--- TASK DESCRIPTION ---
Print out the data below. Do not alter a single line.

====================

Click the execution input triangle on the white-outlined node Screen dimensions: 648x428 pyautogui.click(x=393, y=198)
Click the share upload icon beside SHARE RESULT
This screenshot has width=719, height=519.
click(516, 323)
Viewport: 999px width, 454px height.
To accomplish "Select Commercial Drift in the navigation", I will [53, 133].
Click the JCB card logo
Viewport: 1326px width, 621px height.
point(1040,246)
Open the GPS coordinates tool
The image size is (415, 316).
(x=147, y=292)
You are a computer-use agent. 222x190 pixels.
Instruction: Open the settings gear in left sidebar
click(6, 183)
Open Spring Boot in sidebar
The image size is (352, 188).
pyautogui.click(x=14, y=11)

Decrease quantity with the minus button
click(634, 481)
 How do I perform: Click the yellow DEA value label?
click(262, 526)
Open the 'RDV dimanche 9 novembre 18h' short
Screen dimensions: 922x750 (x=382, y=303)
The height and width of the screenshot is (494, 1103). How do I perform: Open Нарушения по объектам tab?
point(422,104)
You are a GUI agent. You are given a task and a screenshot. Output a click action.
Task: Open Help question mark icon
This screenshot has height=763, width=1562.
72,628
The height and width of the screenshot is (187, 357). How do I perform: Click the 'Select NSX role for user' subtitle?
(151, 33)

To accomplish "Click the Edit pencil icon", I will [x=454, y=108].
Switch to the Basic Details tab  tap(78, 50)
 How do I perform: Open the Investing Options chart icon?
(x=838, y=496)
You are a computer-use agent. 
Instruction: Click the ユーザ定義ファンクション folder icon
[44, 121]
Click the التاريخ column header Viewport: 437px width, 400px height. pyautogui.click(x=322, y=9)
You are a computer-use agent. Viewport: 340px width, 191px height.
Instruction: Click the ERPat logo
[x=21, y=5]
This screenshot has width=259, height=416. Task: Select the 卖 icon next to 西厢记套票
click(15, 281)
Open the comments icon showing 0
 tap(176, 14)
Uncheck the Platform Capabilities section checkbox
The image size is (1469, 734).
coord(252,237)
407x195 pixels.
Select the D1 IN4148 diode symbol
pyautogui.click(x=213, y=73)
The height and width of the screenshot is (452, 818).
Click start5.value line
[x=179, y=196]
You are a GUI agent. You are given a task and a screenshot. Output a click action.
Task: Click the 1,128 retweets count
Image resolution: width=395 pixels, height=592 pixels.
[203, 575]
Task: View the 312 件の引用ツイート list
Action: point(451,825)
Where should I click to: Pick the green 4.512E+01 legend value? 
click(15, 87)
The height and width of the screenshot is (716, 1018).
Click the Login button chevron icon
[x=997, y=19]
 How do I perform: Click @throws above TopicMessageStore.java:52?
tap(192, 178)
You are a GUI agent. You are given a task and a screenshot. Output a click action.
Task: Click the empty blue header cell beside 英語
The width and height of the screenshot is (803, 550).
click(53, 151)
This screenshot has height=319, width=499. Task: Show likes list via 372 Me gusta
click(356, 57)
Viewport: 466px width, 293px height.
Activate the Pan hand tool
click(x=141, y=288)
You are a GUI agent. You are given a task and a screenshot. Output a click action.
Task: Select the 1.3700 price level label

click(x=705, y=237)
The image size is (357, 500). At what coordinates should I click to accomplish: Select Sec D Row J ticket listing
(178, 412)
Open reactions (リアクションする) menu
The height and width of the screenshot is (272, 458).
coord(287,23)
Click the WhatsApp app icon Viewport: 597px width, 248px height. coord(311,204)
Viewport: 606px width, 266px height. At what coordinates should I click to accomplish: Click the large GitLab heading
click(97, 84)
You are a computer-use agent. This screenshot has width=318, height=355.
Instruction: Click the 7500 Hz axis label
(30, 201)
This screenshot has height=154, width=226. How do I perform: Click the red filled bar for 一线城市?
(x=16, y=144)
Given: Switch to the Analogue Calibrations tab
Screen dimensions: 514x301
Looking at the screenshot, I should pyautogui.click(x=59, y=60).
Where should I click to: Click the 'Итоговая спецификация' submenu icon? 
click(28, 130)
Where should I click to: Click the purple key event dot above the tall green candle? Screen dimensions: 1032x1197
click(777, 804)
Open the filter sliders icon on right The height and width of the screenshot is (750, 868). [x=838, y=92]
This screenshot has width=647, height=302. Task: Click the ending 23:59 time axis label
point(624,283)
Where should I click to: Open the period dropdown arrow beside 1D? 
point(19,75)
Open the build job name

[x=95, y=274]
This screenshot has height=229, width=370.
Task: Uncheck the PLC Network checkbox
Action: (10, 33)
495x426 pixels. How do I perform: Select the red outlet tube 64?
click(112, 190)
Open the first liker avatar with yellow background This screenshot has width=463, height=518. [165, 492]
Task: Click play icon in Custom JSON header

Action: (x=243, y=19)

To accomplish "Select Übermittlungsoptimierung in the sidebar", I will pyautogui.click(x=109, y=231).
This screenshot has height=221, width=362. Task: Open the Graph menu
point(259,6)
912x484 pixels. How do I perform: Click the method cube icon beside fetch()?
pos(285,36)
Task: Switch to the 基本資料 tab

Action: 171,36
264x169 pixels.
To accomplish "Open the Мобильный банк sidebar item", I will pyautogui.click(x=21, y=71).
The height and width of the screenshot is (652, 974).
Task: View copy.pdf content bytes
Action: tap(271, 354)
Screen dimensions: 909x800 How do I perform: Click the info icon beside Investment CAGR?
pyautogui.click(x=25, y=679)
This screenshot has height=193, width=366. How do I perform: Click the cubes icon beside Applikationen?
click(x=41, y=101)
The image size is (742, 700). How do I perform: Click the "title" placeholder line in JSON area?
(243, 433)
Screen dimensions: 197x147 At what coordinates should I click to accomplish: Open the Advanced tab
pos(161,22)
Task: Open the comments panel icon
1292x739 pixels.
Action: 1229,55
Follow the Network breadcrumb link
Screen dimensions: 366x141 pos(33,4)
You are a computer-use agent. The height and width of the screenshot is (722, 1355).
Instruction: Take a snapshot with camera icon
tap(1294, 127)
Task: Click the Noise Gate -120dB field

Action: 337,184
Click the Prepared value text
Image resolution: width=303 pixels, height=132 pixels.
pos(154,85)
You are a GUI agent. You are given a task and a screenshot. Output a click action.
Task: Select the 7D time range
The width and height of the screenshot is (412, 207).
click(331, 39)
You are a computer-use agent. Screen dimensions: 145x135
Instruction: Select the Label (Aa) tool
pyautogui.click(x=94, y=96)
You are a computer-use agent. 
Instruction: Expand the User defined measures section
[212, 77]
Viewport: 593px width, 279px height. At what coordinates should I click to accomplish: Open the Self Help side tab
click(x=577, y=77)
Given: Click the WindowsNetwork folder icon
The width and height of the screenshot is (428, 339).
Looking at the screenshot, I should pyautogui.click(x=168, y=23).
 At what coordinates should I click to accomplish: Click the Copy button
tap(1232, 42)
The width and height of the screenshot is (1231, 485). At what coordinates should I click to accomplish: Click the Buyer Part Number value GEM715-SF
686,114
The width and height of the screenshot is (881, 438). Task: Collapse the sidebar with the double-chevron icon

====================

--- WRITTEN SOLUTION ---
Click the execution input triangle on the white-outlined node Screen dimensions: 648x428 pyautogui.click(x=393, y=198)
Click the share upload icon beside SHARE RESULT
This screenshot has width=719, height=519.
click(516, 323)
Viewport: 999px width, 454px height.
To accomplish "Select Commercial Drift in the navigation", I will [53, 133].
Click the JCB card logo
Viewport: 1326px width, 621px height.
point(1040,246)
Open the GPS coordinates tool
The image size is (415, 316).
(x=147, y=292)
You are a computer-use agent. 222x190 pixels.
Instruction: Open the settings gear in left sidebar
click(6, 183)
Open Spring Boot in sidebar
The image size is (352, 188).
pyautogui.click(x=14, y=11)

Decrease quantity with the minus button
click(634, 481)
 How do I perform: Click the yellow DEA value label?
click(262, 526)
Open the 'RDV dimanche 9 novembre 18h' short
Screen dimensions: 922x750 (x=382, y=303)
The height and width of the screenshot is (494, 1103). How do I perform: Open Нарушения по объектам tab?
point(422,104)
You are a GUI agent. You are given a task and a screenshot. Output a click action.
Task: Open Help question mark icon
This screenshot has height=763, width=1562.
72,628
The height and width of the screenshot is (187, 357). How do I perform: Click the 'Select NSX role for user' subtitle?
(151, 33)

To accomplish "Click the Edit pencil icon", I will [x=454, y=108].
Switch to the Basic Details tab  tap(78, 50)
 How do I perform: Open the Investing Options chart icon?
(x=838, y=496)
You are a computer-use agent. 
Instruction: Click the ユーザ定義ファンクション folder icon
[44, 121]
Click the التاريخ column header Viewport: 437px width, 400px height. pyautogui.click(x=322, y=9)
You are a computer-use agent. Viewport: 340px width, 191px height.
Instruction: Click the ERPat logo
[x=21, y=5]
This screenshot has width=259, height=416. Task: Select the 卖 icon next to 西厢记套票
click(15, 281)
Open the comments icon showing 0
 tap(176, 14)
Uncheck the Platform Capabilities section checkbox
The image size is (1469, 734).
coord(252,237)
407x195 pixels.
Select the D1 IN4148 diode symbol
pyautogui.click(x=213, y=73)
The height and width of the screenshot is (452, 818).
Click start5.value line
[x=179, y=196]
You are a GUI agent. You are given a task and a screenshot. Output a click action.
Task: Click the 1,128 retweets count
Image resolution: width=395 pixels, height=592 pixels.
[203, 575]
Task: View the 312 件の引用ツイート list
Action: point(451,825)
Where should I click to: Pick the green 4.512E+01 legend value? 
click(15, 87)
The height and width of the screenshot is (716, 1018).
Click the Login button chevron icon
[x=997, y=19]
 How do I perform: Click @throws above TopicMessageStore.java:52?
tap(192, 178)
You are a GUI agent. You are given a task and a screenshot. Output a click action.
Task: Click the empty blue header cell beside 英語
The width and height of the screenshot is (803, 550).
click(53, 151)
This screenshot has height=319, width=499. Task: Show likes list via 372 Me gusta
click(356, 57)
Viewport: 466px width, 293px height.
Activate the Pan hand tool
click(x=141, y=288)
You are a GUI agent. You are given a task and a screenshot. Output a click action.
Task: Select the 1.3700 price level label

click(x=705, y=237)
The image size is (357, 500). At what coordinates should I click to accomplish: Select Sec D Row J ticket listing
(178, 412)
Open reactions (リアクションする) menu
The height and width of the screenshot is (272, 458).
coord(287,23)
Click the WhatsApp app icon Viewport: 597px width, 248px height. coord(311,204)
Viewport: 606px width, 266px height. At what coordinates should I click to accomplish: Click the large GitLab heading
click(97, 84)
You are a computer-use agent. This screenshot has width=318, height=355.
Instruction: Click the 7500 Hz axis label
(30, 201)
This screenshot has height=154, width=226. How do I perform: Click the red filled bar for 一线城市?
(x=16, y=144)
Given: Switch to the Analogue Calibrations tab
Screen dimensions: 514x301
Looking at the screenshot, I should pyautogui.click(x=59, y=60).
Where should I click to: Click the 'Итоговая спецификация' submenu icon? 
click(28, 130)
Where should I click to: Click the purple key event dot above the tall green candle? Screen dimensions: 1032x1197
click(777, 804)
Open the filter sliders icon on right The height and width of the screenshot is (750, 868). [x=838, y=92]
This screenshot has width=647, height=302. Task: Click the ending 23:59 time axis label
point(624,283)
Where should I click to: Open the period dropdown arrow beside 1D? 
point(19,75)
Open the build job name

[x=95, y=274]
This screenshot has height=229, width=370.
Task: Uncheck the PLC Network checkbox
Action: (10, 33)
495x426 pixels. How do I perform: Select the red outlet tube 64?
click(112, 190)
Open the first liker avatar with yellow background This screenshot has width=463, height=518. [165, 492]
Task: Click play icon in Custom JSON header

Action: (x=243, y=19)

To accomplish "Select Übermittlungsoptimierung in the sidebar", I will pyautogui.click(x=109, y=231).
This screenshot has height=221, width=362. Task: Open the Graph menu
point(259,6)
912x484 pixels. How do I perform: Click the method cube icon beside fetch()?
pos(285,36)
Task: Switch to the 基本資料 tab

Action: 171,36
264x169 pixels.
To accomplish "Open the Мобильный банк sidebar item", I will pyautogui.click(x=21, y=71).
The height and width of the screenshot is (652, 974).
Task: View copy.pdf content bytes
Action: tap(271, 354)
Screen dimensions: 909x800 How do I perform: Click the info icon beside Investment CAGR?
pyautogui.click(x=25, y=679)
This screenshot has height=193, width=366. How do I perform: Click the cubes icon beside Applikationen?
click(x=41, y=101)
The image size is (742, 700). How do I perform: Click the "title" placeholder line in JSON area?
(243, 433)
Screen dimensions: 197x147 At what coordinates should I click to accomplish: Open the Advanced tab
pos(161,22)
Task: Open the comments panel icon
1292x739 pixels.
Action: 1229,55
Follow the Network breadcrumb link
Screen dimensions: 366x141 pos(33,4)
You are a computer-use agent. The height and width of the screenshot is (722, 1355).
Instruction: Take a snapshot with camera icon
tap(1294, 127)
Task: Click the Noise Gate -120dB field

Action: 337,184
Click the Prepared value text
Image resolution: width=303 pixels, height=132 pixels.
pos(154,85)
You are a GUI agent. You are given a task and a screenshot. Output a click action.
Task: Select the 7D time range
The width and height of the screenshot is (412, 207).
click(331, 39)
You are a computer-use agent. Screen dimensions: 145x135
Instruction: Select the Label (Aa) tool
pyautogui.click(x=94, y=96)
You are a computer-use agent. 
Instruction: Expand the User defined measures section
[212, 77]
Viewport: 593px width, 279px height. At what coordinates should I click to accomplish: Open the Self Help side tab
click(x=577, y=77)
Given: Click the WindowsNetwork folder icon
The width and height of the screenshot is (428, 339).
Looking at the screenshot, I should pyautogui.click(x=168, y=23).
 At what coordinates should I click to accomplish: Click the Copy button
tap(1232, 42)
The width and height of the screenshot is (1231, 485). At what coordinates should I click to accomplish: Click the Buyer Part Number value GEM715-SF
686,114
The width and height of the screenshot is (881, 438). Task: Collapse the sidebar with the double-chevron icon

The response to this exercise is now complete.